Copy out exactly, and only, the lines from the one containing "Given: Launch the" through the end of the entries. No pictures.

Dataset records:
● ● ● ● ●
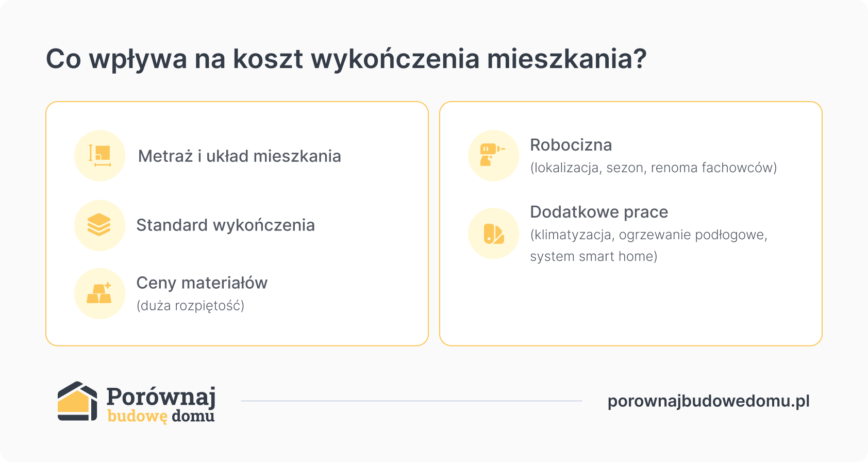Viewport: 868px width, 462px height.
Task: Click the power drill icon
Action: point(493,155)
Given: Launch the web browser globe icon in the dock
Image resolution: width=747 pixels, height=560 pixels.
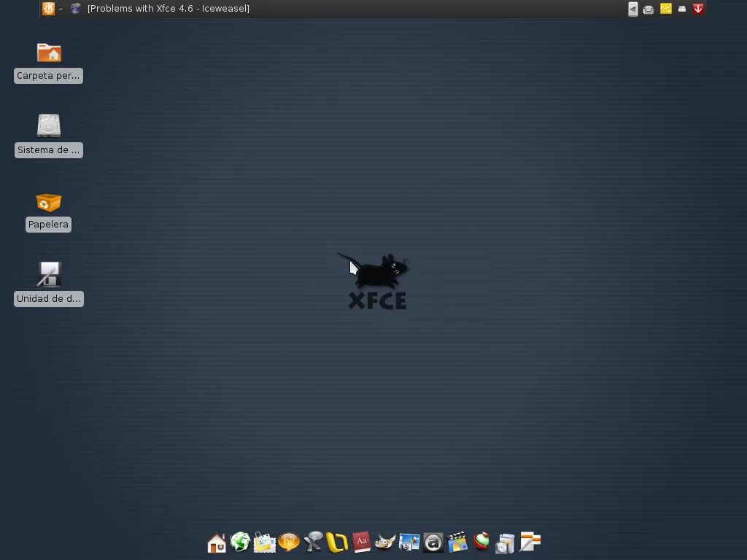Looking at the screenshot, I should 241,543.
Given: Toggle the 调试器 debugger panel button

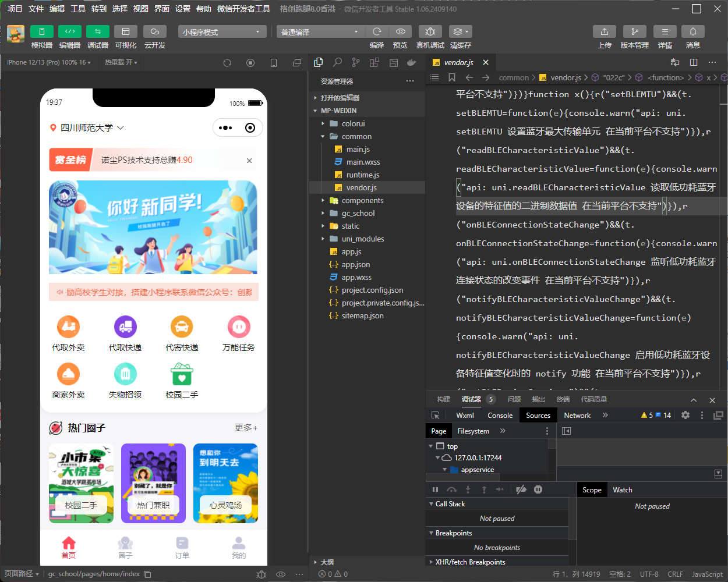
● ● ● ● ●
• _RESULT OF THE EXERCISE_
Given: Launch the web browser globe icon in the dock
Image resolution: width=747 pixels, height=560 pixels.
Looking at the screenshot, I should 241,543.
Given: Toggle the 调试器 debugger panel button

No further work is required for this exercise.